Java Design Patterns – Understanding the Need for Visitor Pattern

design-patternsjava

After seeing an article on visitor pattern, it is clear to me how it works. And I created a sample program for my understanding;

main(){
    SortingAlgorithm bubbleSort;
    :
    intList.sort(bubbleSort);
}

class IntList implements Sortable{
    :

    public void sort(SortingAlgorithm algo){
        return algo.sort(this);
    }
}

interface SortingAlgorithm{
    public void sort(IntList list);
    public void sort(DoubleList list);
    public void sort(LongList list);
}

class BubbleSort implements SortingAlgorithm{

    public void sort(IntList list){
    :
    }
    public void sort(DoubleList list){
        :
    }
    public void sort(LongList list){
        :
    }
}

And the advantage I can see is that if I implement new algorithm, I need not to modify IntList;

main(){
    SortingAlgorithm heapSort;
    :
    intList.sort(heapSort);
}

class HeapSort implements SortingAlgorithm{

    public void sort(IntList arr){
    :
    }
    public void sort(DoubleList list){
        :
    }
    public void sort(LongList list){
        :
    }
}

The other thing I can see is that if I create another type of list or map, say IntMap, then I have to just add a method in Sortable interface and need to implement it in all the relevant classes: BubbleSort, HeapSort.

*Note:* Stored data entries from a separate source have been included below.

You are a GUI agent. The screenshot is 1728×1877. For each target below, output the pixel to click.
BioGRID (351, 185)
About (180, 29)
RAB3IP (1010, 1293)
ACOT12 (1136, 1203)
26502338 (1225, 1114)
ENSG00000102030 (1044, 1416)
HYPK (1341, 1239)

Now what I can't understand is the need of visitor patterns as I can simplify above program like this;

main(){
    BubbleSort.sort(intList);

}

Now my primitives list and maps need not to implement any interface and it's method. And even SortingAlgorithm interface is not required anymore.

Best Answer

The visitor pattern is useful when you want to process a data structure containing different kinds of objects, and you want to perform a specific operation on each of them, depending on its type.

Your example is not the best, since you pass a single homogeneous list as input, so there is really no need for the pattern. As you point out, you can just call the appropriate method directly. (Furthermore a sorting algorithm shouldn't even care it the input is a list of ints or doubles, as long as all items are of the same type, and the type has a comparison function.)

But consider if you have a directory tree, and you want to display the first few lines of text from each file. This would require different logic if the file was plaintext, HTML, Word or PDF. So this would be appropriate use of the visitor pattern since you want a generic way to traverse the tree, but you want the preview of each leaf to be handled depending on its type.

Example

We have PdfFile, HtmlFile and TextFile which all are descendants of the abstract class File. Assume the method dir("path") has the type List<File> but returns instances of PdfFile, HtmlFile etc.

We create a class Head which is supposed to generate the summaries for these different file types, so it will have this interface:

class Head {
  static String of(PdfFile file) { ... }
  static String of(HtmlFile file) { ... }
  static String of(TextFile file) { ... }
}

Then you might be tempted to do something like this:

dir("path").forEach(file -> Head.of(file)))

The problem is this doesn't work! In Java and similar languages, method overloads based on parameter type are resolved at compile time, not runtime. Since the type of the list is something like List<File>, the compiler will look for a single method with the signature of(File file). How do we solve this problem? We could add an override to every subclass of File which looks like this:

public override string acceptHead() { return Head.of(this); }

And then do this:

dir("path").forEach(file -> file.acceptHead()))

This actually works, because dispatch on the instance (before the dot) is resolved at runtime, so we get the correct override which in turn calls the correct overload of of. Then you could generalize the acceptHead method to just accept, and create a generalized FileVisitor interface, which Head is just an instance of, so you can reuse the dispatch logic for other purposes. And now you have a visitor pattern.

In some ways, the visitor pattern is simply a workaround for the fact that Java (and similar languages) are single dispatch, which means overrides are selected at runtime only based on the instance before the dot. If overloads also was selected at runtime based on the parameter types, then you wouldn't need this pattern.